--- START ---
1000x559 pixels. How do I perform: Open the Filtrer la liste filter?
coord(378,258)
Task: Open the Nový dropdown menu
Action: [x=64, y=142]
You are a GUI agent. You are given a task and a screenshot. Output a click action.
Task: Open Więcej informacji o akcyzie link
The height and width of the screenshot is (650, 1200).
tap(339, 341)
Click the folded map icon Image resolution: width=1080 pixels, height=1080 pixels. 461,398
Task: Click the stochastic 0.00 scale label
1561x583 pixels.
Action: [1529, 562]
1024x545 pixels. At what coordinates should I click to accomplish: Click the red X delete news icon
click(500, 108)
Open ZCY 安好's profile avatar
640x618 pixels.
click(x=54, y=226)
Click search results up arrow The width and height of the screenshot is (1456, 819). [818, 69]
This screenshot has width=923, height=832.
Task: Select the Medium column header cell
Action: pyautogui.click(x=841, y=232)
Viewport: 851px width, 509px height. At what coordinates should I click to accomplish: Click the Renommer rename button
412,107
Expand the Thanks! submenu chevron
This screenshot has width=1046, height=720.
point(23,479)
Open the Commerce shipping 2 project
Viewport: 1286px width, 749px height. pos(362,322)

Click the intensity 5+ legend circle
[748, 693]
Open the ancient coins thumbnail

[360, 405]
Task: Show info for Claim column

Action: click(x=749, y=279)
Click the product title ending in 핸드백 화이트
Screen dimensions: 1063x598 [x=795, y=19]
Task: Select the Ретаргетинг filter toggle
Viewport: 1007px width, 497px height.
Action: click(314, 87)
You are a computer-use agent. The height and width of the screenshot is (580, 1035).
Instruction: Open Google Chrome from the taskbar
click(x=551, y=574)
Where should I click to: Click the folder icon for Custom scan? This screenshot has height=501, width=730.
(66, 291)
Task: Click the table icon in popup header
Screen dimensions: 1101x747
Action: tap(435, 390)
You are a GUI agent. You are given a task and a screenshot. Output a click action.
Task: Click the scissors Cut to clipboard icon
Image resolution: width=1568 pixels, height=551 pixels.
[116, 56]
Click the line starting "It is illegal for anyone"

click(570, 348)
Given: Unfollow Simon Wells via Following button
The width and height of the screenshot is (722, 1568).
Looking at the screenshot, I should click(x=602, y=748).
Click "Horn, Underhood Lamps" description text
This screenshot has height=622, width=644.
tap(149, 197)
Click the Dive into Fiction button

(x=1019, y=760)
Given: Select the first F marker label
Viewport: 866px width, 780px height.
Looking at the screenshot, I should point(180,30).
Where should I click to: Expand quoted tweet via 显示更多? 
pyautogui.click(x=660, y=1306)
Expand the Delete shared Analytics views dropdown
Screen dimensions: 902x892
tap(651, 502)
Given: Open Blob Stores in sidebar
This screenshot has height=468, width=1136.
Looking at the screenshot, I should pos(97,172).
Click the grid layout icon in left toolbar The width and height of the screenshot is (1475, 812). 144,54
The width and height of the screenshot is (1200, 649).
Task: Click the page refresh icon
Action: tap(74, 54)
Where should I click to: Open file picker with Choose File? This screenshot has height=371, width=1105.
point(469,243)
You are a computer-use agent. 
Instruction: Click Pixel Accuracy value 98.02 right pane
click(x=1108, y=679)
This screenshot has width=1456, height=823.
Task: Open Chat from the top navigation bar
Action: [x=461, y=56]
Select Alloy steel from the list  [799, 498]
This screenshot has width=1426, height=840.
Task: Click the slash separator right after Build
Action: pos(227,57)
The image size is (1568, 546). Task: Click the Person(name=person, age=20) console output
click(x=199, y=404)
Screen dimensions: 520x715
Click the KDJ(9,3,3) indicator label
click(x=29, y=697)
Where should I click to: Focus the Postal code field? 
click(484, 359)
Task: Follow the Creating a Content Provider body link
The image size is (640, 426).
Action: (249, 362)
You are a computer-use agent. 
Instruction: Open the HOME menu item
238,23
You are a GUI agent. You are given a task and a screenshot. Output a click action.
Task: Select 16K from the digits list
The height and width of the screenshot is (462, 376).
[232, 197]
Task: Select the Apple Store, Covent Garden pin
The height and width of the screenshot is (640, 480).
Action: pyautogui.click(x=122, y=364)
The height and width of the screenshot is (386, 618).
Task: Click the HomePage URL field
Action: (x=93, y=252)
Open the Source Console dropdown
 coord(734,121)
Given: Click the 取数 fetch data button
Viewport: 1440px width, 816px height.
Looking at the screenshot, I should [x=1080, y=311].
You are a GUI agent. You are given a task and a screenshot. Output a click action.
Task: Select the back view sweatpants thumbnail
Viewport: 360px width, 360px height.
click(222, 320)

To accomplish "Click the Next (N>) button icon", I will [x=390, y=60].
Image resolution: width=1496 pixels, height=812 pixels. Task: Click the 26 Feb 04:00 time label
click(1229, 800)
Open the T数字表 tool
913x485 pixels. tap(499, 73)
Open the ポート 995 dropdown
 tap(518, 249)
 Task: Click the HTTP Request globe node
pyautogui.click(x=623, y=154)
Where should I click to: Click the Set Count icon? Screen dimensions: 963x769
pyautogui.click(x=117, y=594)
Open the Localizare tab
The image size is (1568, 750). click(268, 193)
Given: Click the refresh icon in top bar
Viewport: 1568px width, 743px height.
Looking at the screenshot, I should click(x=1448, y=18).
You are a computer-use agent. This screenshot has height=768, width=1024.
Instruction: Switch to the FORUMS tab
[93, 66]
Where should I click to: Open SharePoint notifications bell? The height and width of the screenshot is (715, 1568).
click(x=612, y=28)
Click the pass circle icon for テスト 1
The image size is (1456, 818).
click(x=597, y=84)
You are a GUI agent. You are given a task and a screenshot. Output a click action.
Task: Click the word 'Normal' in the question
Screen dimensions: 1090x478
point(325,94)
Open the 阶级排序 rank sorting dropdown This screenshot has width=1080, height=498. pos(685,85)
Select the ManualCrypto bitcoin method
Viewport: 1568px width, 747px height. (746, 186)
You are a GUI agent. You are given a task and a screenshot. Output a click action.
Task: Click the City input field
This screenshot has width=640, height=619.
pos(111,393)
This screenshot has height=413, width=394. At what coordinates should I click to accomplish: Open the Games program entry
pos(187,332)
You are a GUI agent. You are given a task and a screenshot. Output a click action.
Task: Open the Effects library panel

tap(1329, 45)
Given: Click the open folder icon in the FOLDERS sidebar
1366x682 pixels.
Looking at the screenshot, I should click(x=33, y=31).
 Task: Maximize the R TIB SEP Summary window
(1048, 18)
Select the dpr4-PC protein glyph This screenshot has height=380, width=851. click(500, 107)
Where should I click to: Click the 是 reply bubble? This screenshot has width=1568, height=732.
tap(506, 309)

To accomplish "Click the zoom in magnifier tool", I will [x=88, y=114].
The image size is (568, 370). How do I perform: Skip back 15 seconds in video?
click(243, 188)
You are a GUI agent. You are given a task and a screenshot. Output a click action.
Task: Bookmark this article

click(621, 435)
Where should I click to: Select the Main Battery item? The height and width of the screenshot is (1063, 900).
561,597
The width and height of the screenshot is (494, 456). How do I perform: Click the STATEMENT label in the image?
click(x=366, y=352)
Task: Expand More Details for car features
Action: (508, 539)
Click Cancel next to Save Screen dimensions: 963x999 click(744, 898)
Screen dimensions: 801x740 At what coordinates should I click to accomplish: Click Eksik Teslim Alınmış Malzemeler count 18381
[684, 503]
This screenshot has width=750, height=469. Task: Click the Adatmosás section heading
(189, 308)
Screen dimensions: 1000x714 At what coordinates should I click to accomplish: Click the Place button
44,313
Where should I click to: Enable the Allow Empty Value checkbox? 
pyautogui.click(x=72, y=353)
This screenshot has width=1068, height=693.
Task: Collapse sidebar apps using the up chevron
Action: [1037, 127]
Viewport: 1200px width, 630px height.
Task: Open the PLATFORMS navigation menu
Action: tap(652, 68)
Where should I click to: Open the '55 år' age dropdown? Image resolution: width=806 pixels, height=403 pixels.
--- END ---
Goal of the exercise ::
From the first line of the entries above to the line with "Task: Open Więcej informacji o akcyzie link", please return every line exactly, keeping both ends.

Task output ::
1000x559 pixels. How do I perform: Open the Filtrer la liste filter?
coord(378,258)
Task: Open the Nový dropdown menu
Action: [x=64, y=142]
You are a GUI agent. You are given a task and a screenshot. Output a click action.
Task: Open Więcej informacji o akcyzie link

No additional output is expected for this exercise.